Hence, we know that the full benefit of $1,812.50 is not payable at age 60.

The only remaining question is whether the benefit payable at age 60 is based on either: 1) A + B; or, 2) Wear-away.  If it  was A + B it would be $1,650 + $162.50 / (1.04 ^ (NRA-60)) which is, based on my guess that NRA is 65, $1,783.56.  If it was wear-away it would be the greater of a) $1,650 or b) assuming a retirement age of 65: $1,812.50 / (1.04 ^ (NRA-60)) which is $1,489.74 leading the result to be $1,650.

So, if you mistakenly think that 411(d)(6) protection applies to unearned benefits you will come up with $1,812.50 (Answer = D) or if you mistakenly think that A+B applies you will come up with $1,783.56 (also Answer = D) and if you don't have a clue about 411(d)(6) protection and think that the early retirement benefit is not protected you will come up with $1,489.74 (Answer = B).

But the correct answer is (C), because of A=B and 411(d)(6).

Unless I have misunderstood something about the problem.

 

Posted

My apologies, Mike, but I cannot restrain myself!

1.  If this were from an enrollment exam, then it is to be assumed that, absent information to the contrary, NRA is 65.  That is one of many, many explicit conditions (such as plan entry is on date of hire, the plan is non-contributory and the plan meets all qualification requirements).  I don't know if actual SOA exams (if this was from one) have a similar set of explicit conditions.

2.  On a more technical point, if the early retirement reduction is 4% per year early, one would get the early retirement adjustment at age 60 by using 5 X 4% as the reduction, not by dividing by 1.04^5.

3.  Agreed that grandfathering of an adverse change in the early retirement reduction would never (absent an explicit provision in the amendment to the contrary) involve anything other than a pure wearaway.

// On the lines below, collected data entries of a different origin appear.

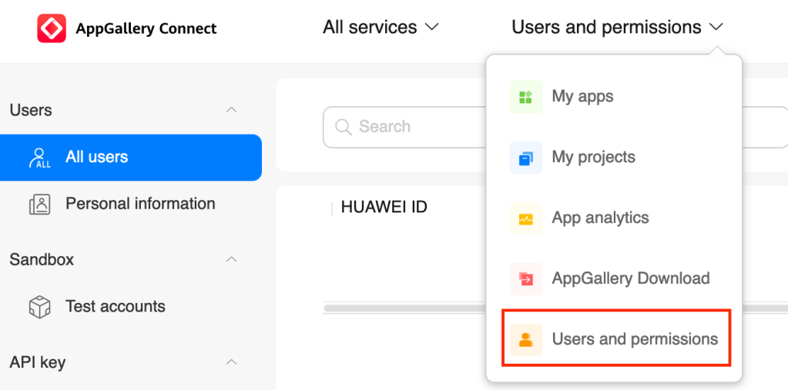The image size is (788, 390).
Task: Open Test accounts in the sidebar
Action: [115, 307]
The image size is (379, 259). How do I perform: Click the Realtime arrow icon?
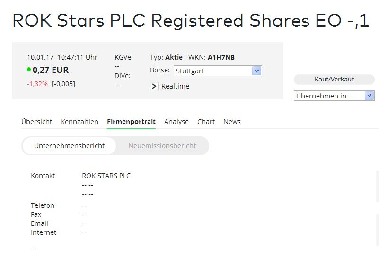tap(154, 86)
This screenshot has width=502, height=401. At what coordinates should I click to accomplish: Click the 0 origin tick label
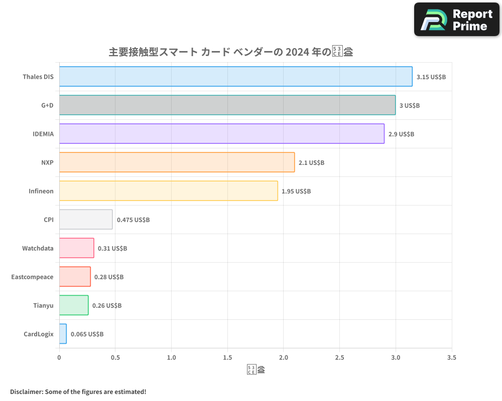click(59, 357)
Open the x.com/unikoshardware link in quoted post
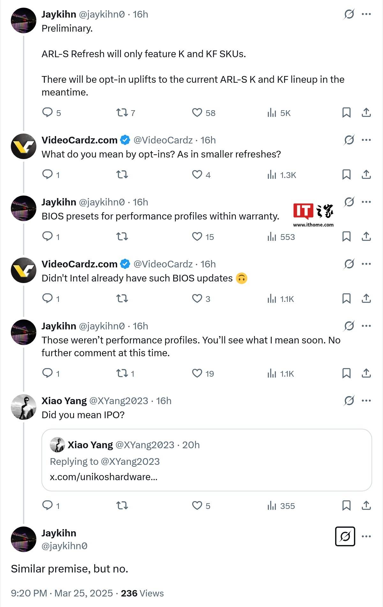The width and height of the screenshot is (383, 607). coord(103,477)
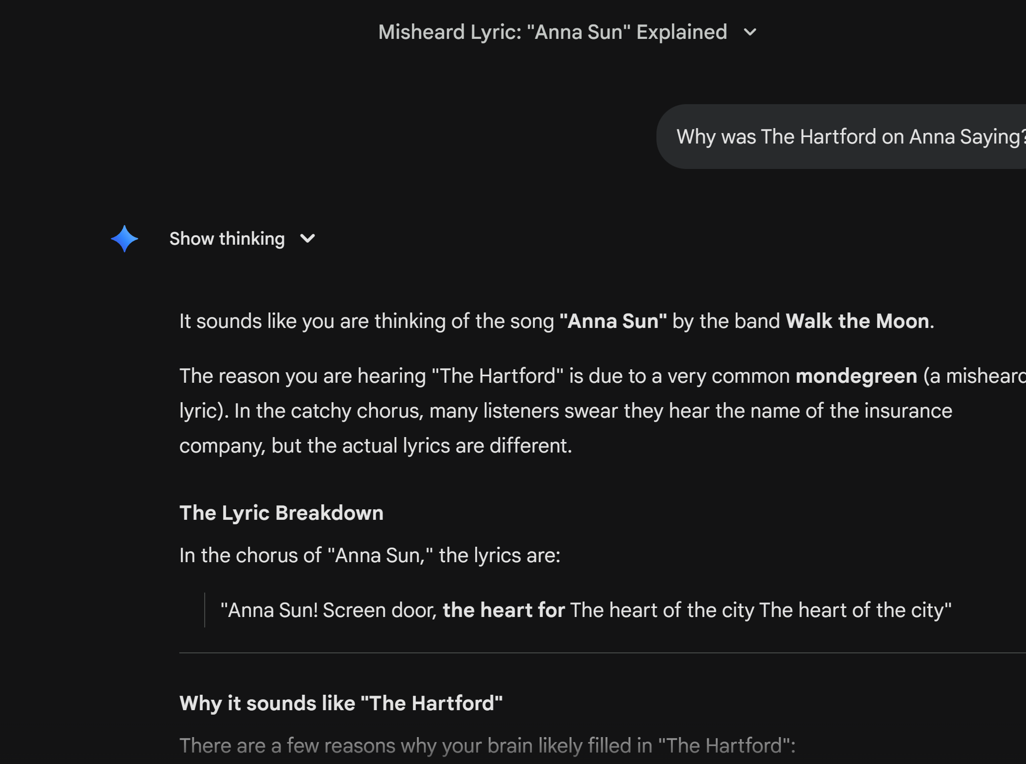Click the "Show thinking" label
The width and height of the screenshot is (1026, 764).
point(227,239)
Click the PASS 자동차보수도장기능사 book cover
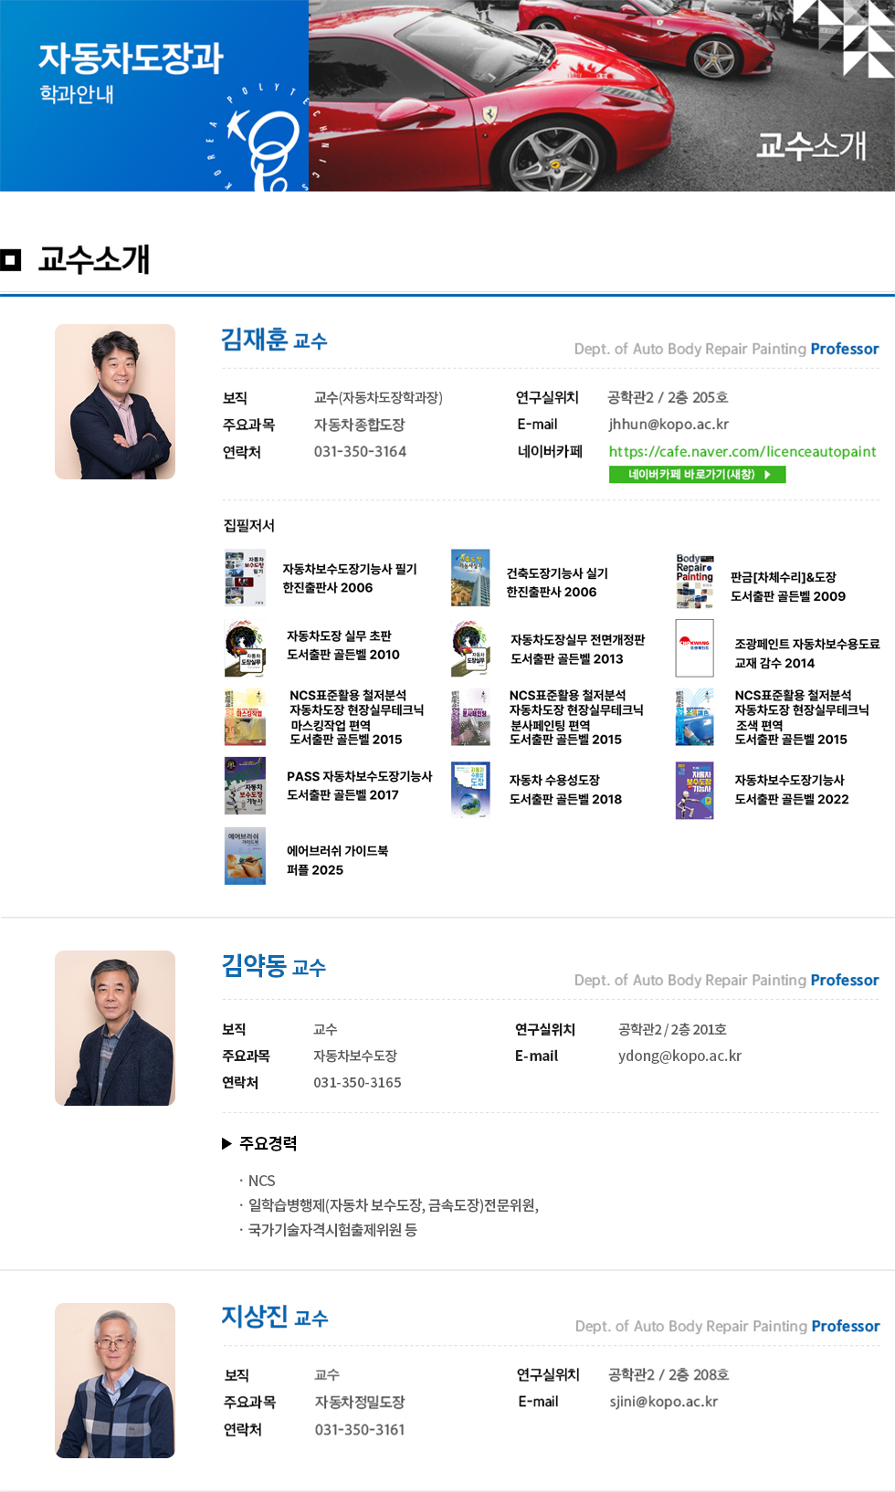The height and width of the screenshot is (1492, 895). 245,785
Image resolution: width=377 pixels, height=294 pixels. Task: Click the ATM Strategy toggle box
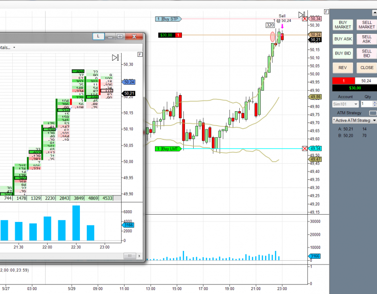pyautogui.click(x=373, y=113)
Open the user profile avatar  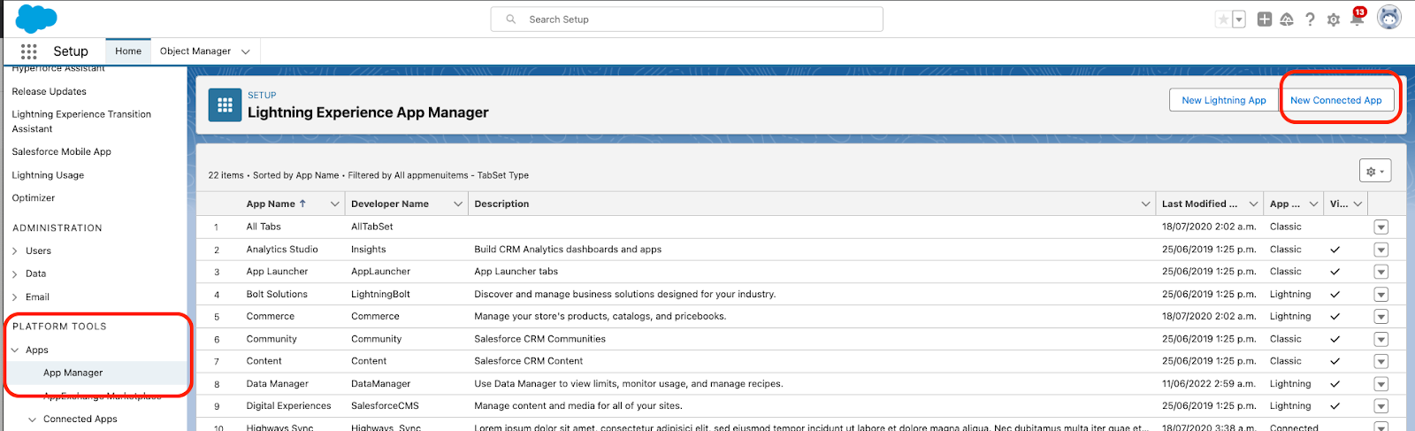(1389, 19)
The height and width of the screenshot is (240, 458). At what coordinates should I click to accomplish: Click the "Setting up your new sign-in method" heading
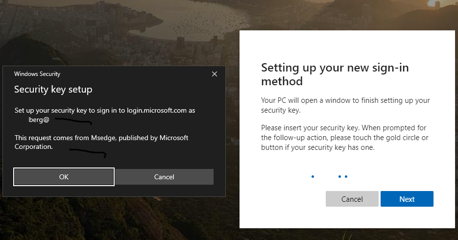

Always check with your actuary first!

Posted

1. My point is that it is grossly unfair to expect help with an educational exercise where known criteria have to be guessed.

2. Your technical point is correct, although it doesn't change the range in either of the calcs.

 

Posted
9 minutes ago, Mike Preston said:

1. My point is that it is grossly unfair to expect help with an educational exercise where known criteria have to be guessed.

2. Your technical point is correct, although it doesn't change the range in either of the calcs.

 

If the problem were from an EA exam, the candidates taking the exam are expected to be familiar with the general conditions (such as NRA being 65 unless specified otherwise).  While there may be gross unfairness occurring here in the BenefitsLink discussion concerning what NRA may be (perhaps the OP should have mentioned what NRA is), there should be no unfairness at all for those taking the EA exam, who should not only have familiarized themselves with the plethora of general conditions but who would (I believe) have access to a copy of the general conditions handed out at the exam itself and available for reference during the exam.

Always check with your actuary first!